Exercise passage:
[Start of section]

Spatial heterogeneity as a genetic mixing mechanism in highly philopatric colonial seabirds

How genetic diversity is maintained in philopatric colonial systems remains unclear, and understanding the dynamic balance of philopatry and dispersal at all spatial scales is essential to the study of the evolution of coloniality. In the King penguin, Aptenodytes patagonicus, return rates of post-fledging chicks to their natal sub-colony are remarkably high. Empirical studies have shown that adults return year after year to their previous breeding territories within a radius of a few meters. Yet, little reliable data are available on intra- and inter-colonial dispersal in this species. Here, we present the first fine-scale study of the genetic structure in a king penguin colony in the Crozet Archipelago. Samples were collected from individual chicks and analysed at 8 microsatellite loci. Precise geolocation data of hatching sites and selective pressures associated with habitat features were recorded for all sampling locations. We found that despite strong natal and breeding site fidelity, king penguins retain a high degree of panmixia and genetic diversity. Yet, genetic structure appears markedly heterogeneous across the colony, with higher-than-expected inbreeding levels, and local inbreeding and relatedness hotspots that overlap predicted higher-quality nesting locations. This points towards heterogeneous population structure at the sub-colony level, in which fine-scale environmental features drive local philopatric behaviour, while lower-quality patches may act as genetic mixing mechanisms at the colony level. These findings show how a lack of global genetic structuring can emerge from small-scale heterogeneity in ecological parameters, as opposed to the classical model of homogeneous dispersal. Our results also emphasize the importance of sampling design for estimation of population parameters in colonial seabirds, as at high spatial resolution, basic genetic features are shown to be location-dependent. Finally, this study stresses the importance of understanding intra-colonial dispersal and genetic mixing mechanisms in order to better estimate species-wide gene flows and population dynamics.

[End of section]

Description of the task:
Please answer these questions on the passage about king penguin colonies:
1. At how many microsatellite loci were the chick samples analyzed?
2. In which archipelago was the king penguin colony studied?
3. What do the local inbreeding and relatedness hotspots overlap?
You won't need the lines that come next.

Saved entries:
[Start of section]

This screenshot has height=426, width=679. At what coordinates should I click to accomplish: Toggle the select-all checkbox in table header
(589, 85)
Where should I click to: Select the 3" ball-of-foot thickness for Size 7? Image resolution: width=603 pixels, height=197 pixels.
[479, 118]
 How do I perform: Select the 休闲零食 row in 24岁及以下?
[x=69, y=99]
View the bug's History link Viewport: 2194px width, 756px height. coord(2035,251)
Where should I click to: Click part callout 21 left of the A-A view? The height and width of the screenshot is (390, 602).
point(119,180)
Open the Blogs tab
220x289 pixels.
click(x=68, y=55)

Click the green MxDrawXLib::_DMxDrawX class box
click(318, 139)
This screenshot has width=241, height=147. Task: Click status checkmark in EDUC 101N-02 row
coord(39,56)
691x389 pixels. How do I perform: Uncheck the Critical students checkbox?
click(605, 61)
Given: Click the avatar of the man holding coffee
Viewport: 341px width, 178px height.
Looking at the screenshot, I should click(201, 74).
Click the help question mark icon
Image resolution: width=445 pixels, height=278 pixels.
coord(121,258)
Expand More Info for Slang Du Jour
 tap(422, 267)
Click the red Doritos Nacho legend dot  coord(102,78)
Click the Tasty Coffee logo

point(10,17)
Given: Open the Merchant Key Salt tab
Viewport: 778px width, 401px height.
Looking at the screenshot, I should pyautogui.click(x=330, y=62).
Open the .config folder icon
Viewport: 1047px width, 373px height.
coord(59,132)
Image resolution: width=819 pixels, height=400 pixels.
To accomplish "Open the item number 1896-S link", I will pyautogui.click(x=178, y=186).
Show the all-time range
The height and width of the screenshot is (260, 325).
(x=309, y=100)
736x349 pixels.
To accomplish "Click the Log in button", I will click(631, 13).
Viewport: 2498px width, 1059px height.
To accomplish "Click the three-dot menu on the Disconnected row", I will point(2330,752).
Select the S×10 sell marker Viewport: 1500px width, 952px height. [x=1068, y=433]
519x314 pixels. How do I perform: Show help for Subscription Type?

[End of section]

Worked solution:
1. 8
2. The Crozet Archipelago
3. Predicted higher-quality nesting locations